It's the time of year when I probably ought to be thinking about gardening, but this year I'm thinking about not gardening.
Gardening has never been among my strong abilities. I can dig a hole and plant something. I have a lot of success with trees, shrubs and flowers. I've even managed a rosebush that has flowers from late April or early May well into the autumn, sometimes as late as Thanksgiving.
Gardening, the kind of gardening that bears fruit or vegetables for the table, is a skill where I lack any meaningful degree of proficiency.
It's not for lack of trying. I've invested a lot in gardening tools, good seed, starter plants, books and natural fertilizers like blood meal, bone meal and manure. Then there's the year instead of tying tomato plants to stakes, I invested a lot of time and a few dollars to build cages for the tomato plants to grow up into without having to be tied in place.
Over a span of two years, I committed to a nice plot of asparagus. Non-gardeners may not realize all that goes into cultivating asparagus, but the expectation is that vegetables won't be available for at least two years and more likely three years after the initial planting. The initial planting is a rather involved process unto itself. I made the commitment and one late spring three years later I was able to harvest enough stalks for one meal for one person; I supplemented with store-bought so there would be enough for a family meal. Since then, an occasional stalk has shown itself, but by and large, it was a bust.
As for the aforementioned tomato plants in their custom cages, I'll preface the latest in my gardening failure stories with a tale of success. More than a dozen years ago, before my 12-year-old son, Nick, was born, we had a small yard in Abingdon and I bought a half whiskey barrel and filled it with top soil. It was large enough for three tomato plants, and for a span of three or four summers, the half barrel garden produced tomatoes fairly consistently, and in numbers substantial enough that they were available for salads a few times a week.
When we got a larger yard in Forest Hill, my plan was to increase production, hence the tomato cages and the fertilizer. My hope was to become one of those people who harvests so many tomatoes there are enough left over for a winter's worth of tomato sauce plus some to give away.
Many years later, after seasonal plantings of a dozen to as many as 25 tomato plants, the result has been a multi-year harvest total equal to or less than a single season of barrel cultivation in the old days.
Similarly, I've got two grape vines. I tend them and keep them cut to something approximating a production profile. By early summer there will be many clusters of young, hard, sour grapes hanging from the vines. Then, it seems like the second they turn ripe, they're gone.
The problem, it seems, is my garden has been feeding the wild creatures that live in the wood lots around my neighborhood. Directly behind my house is a groundhog that started out small and cute and is now about twice the size of a big dachshund. I suspect it gets into some of my produce, but he's not tall enough to reach the grapes.
The main culprits, I strongly suspect, are deer. I'm continuously surprised by how often I see them in my yard at night, year-round. They leave hoof prints and little piles of what hunters call "deer sign" fairly regularly. Their scent drives the dog crazy.
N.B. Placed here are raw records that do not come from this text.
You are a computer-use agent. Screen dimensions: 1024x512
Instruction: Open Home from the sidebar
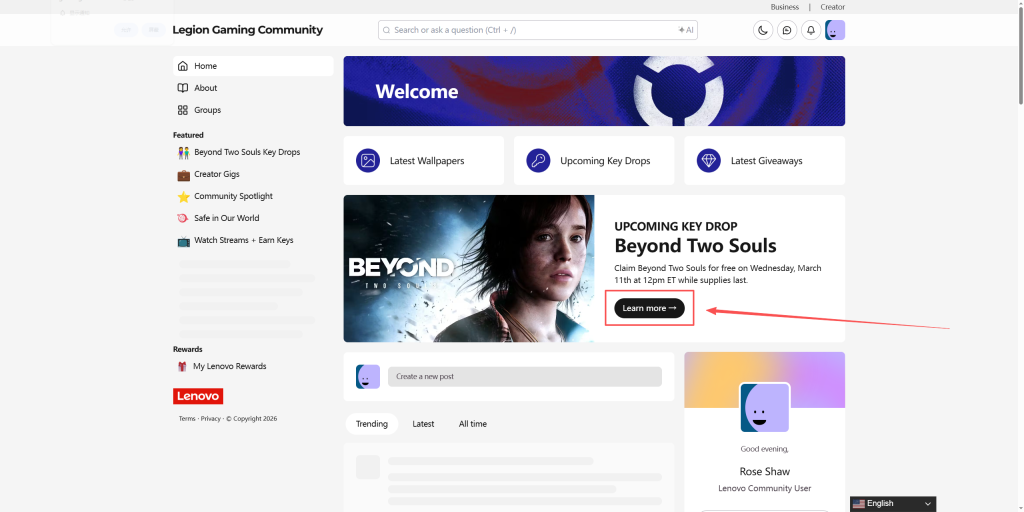click(205, 66)
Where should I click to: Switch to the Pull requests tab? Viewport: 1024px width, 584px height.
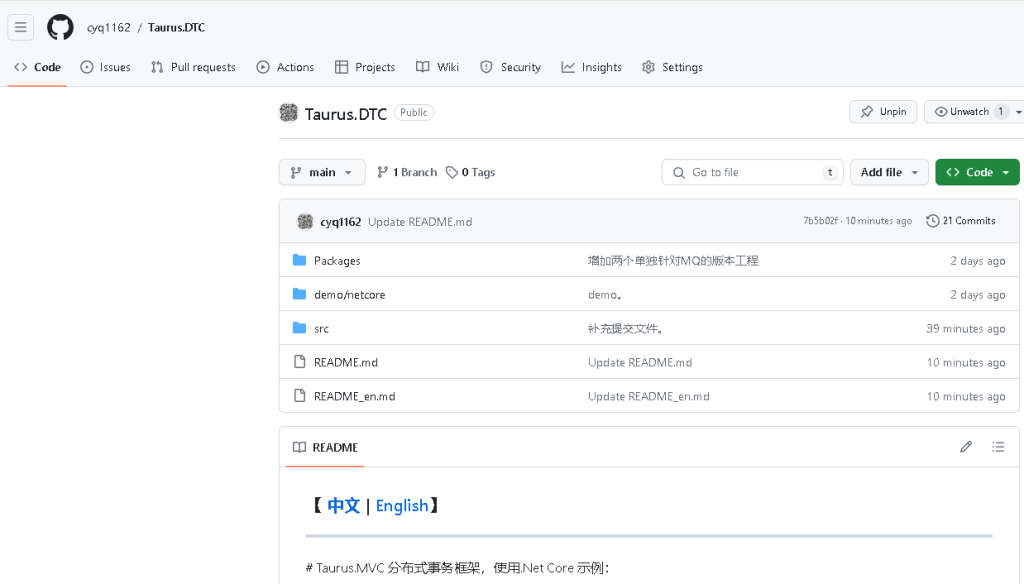[x=193, y=67]
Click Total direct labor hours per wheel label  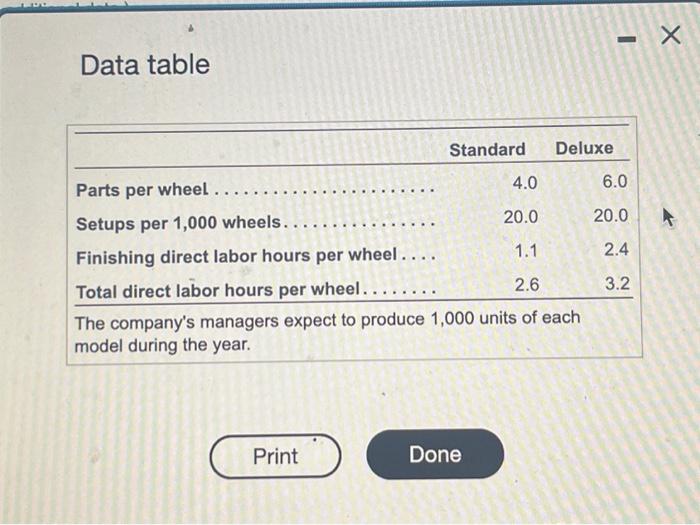(218, 291)
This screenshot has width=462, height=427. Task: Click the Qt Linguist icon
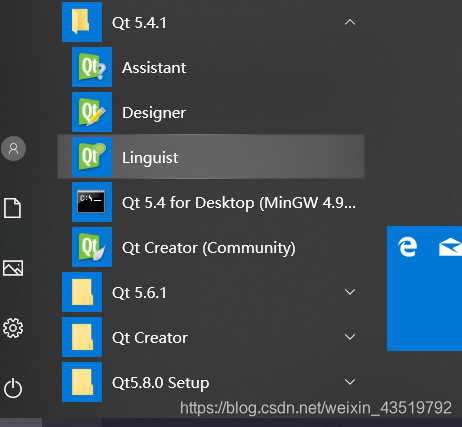pos(92,157)
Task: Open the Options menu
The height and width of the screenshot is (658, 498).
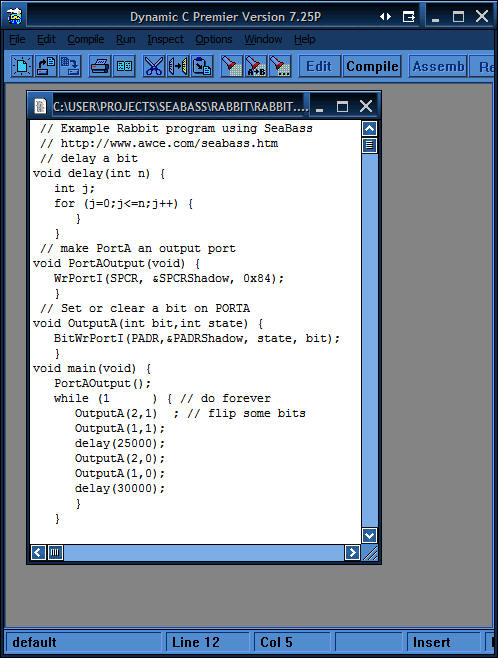Action: pyautogui.click(x=214, y=39)
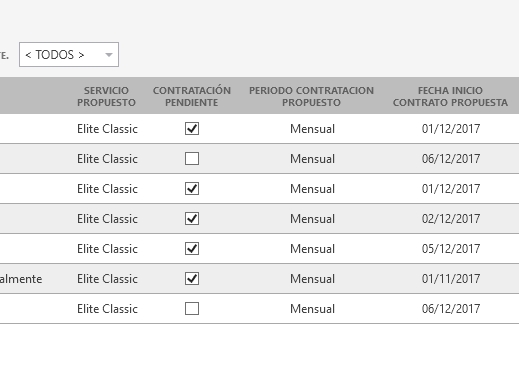This screenshot has width=519, height=389.
Task: Sort by Servicio Propuesto column header
Action: coord(106,96)
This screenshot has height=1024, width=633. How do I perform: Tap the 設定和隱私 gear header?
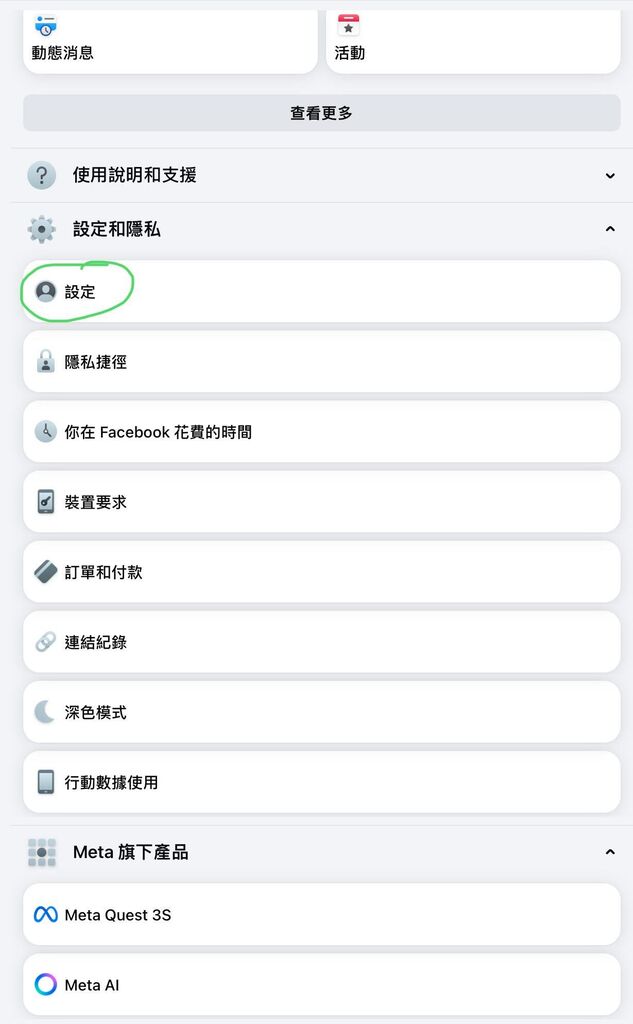pos(42,229)
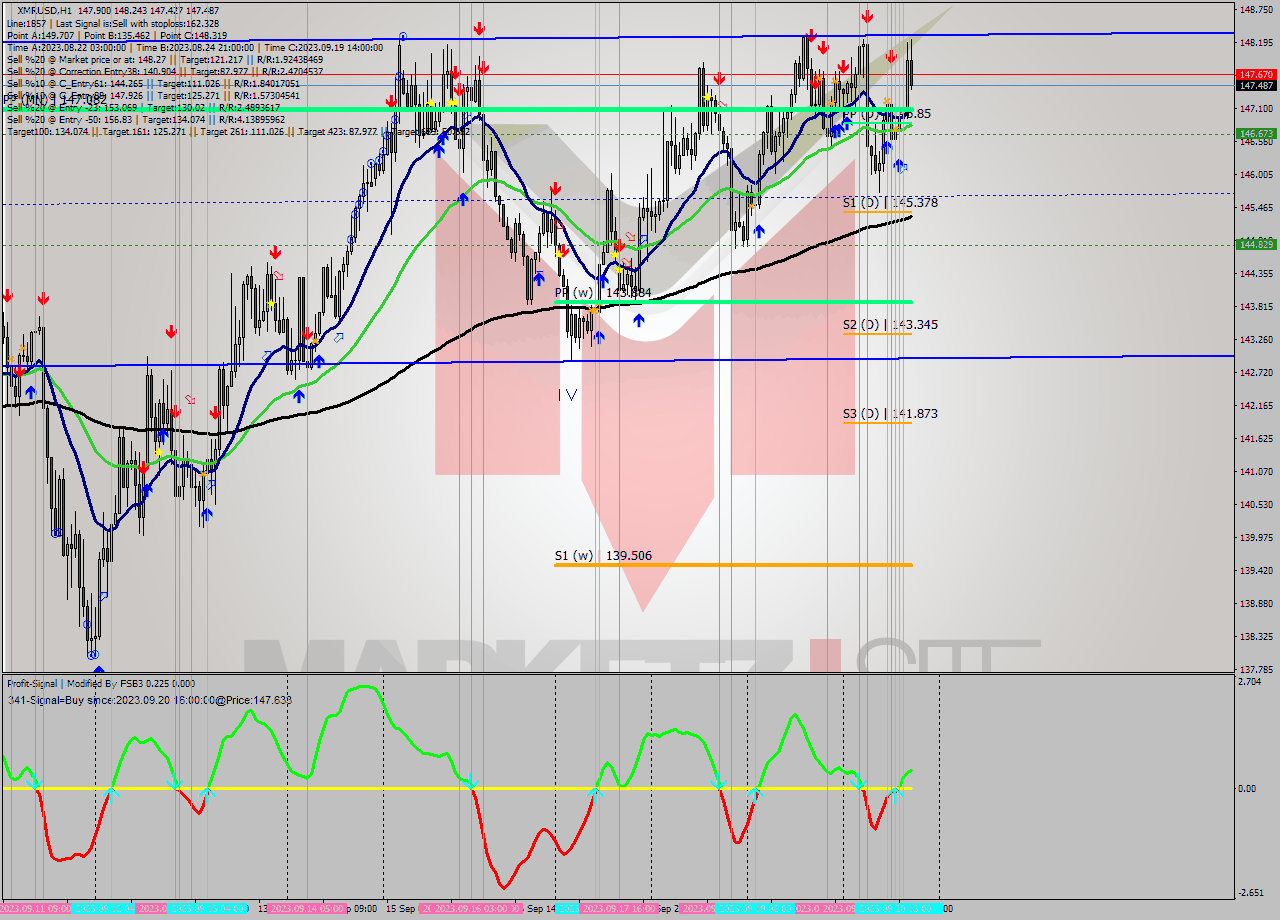Click the red 147.670 price tag on the axis
The image size is (1280, 920).
[x=1256, y=74]
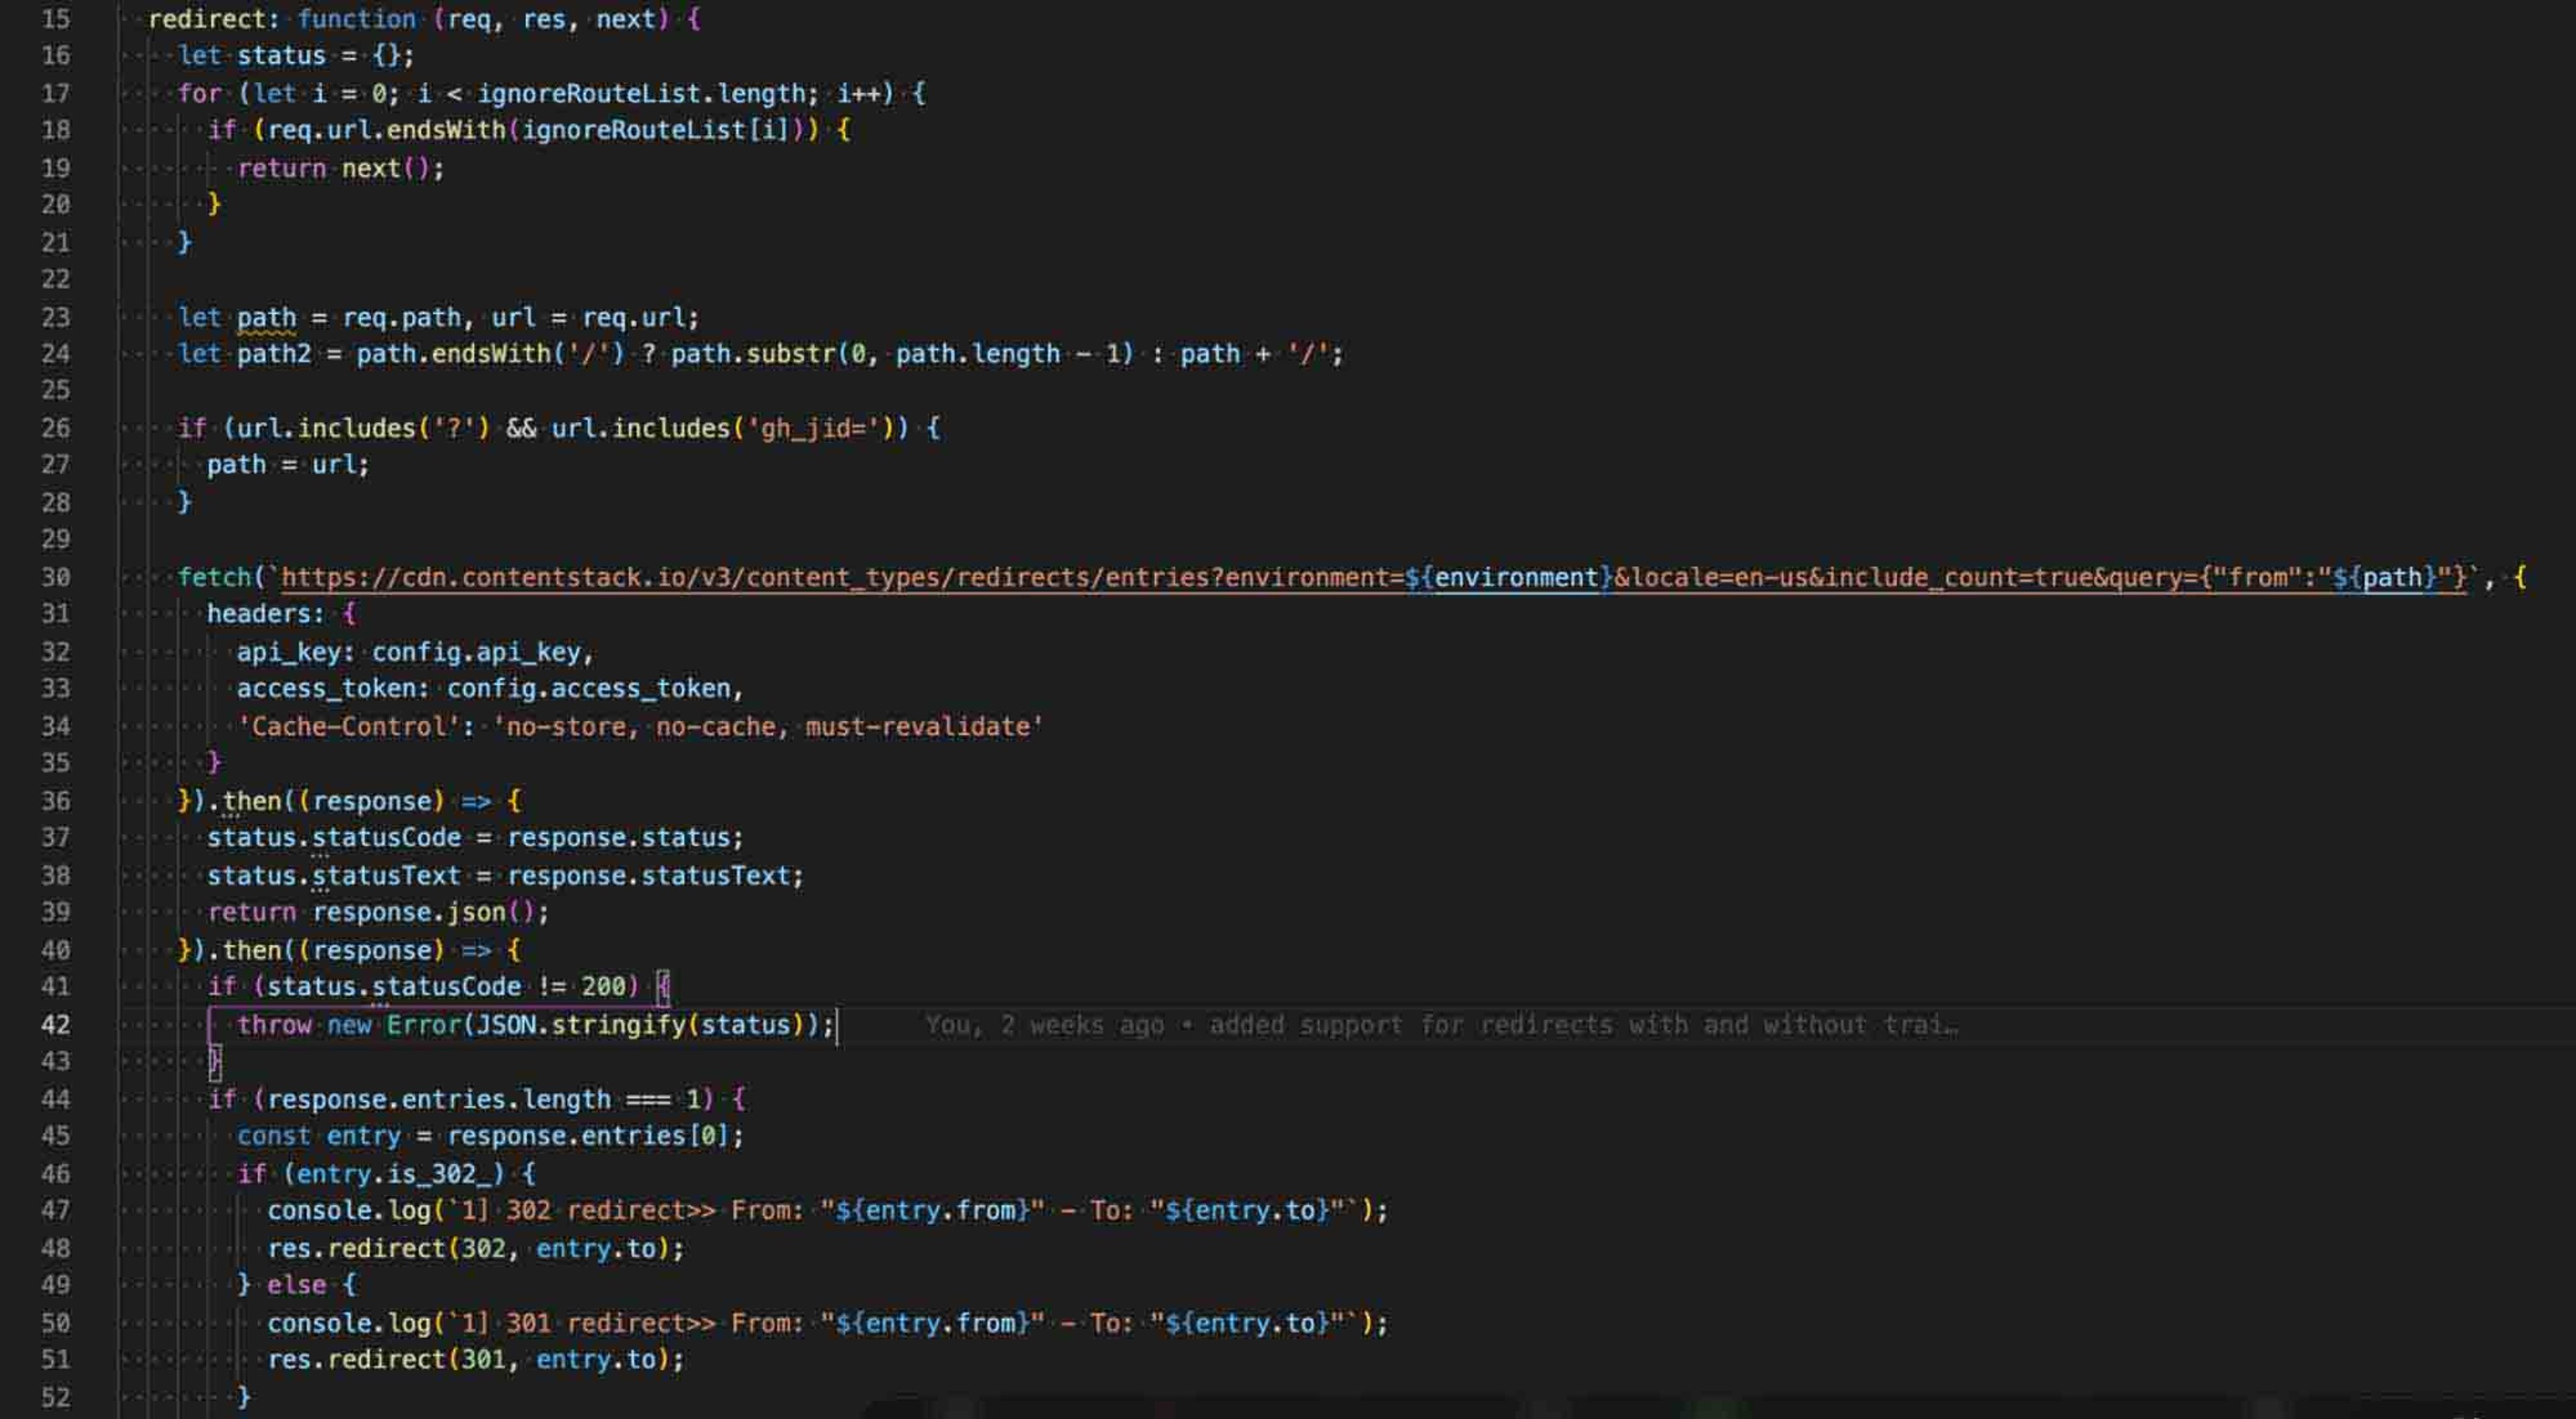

And I'm convinced they've chewed any green thumb I might have right down to the palm. My tomato plants look healthy. Plenty of leaves. Plenty of little yellow flowers. Plenty of little green tomatoes that never seem to make it quite to being red.
I've tried a few half-hearted tricks to try to frighten the deer, but I kind of like that they show up in my suburban yard, even if it usually happens when I'm asleep. The grape vines will be staying, and I plan to keep them in good production cut, but that's about all the deer feeding I'll be doing this year.
Instead, I think I'll turn my attention to roses, so I can stop to smell them from time to time when the desire for a garden-grown tomato gets my vegetable gardening shortcomings gnawing at me.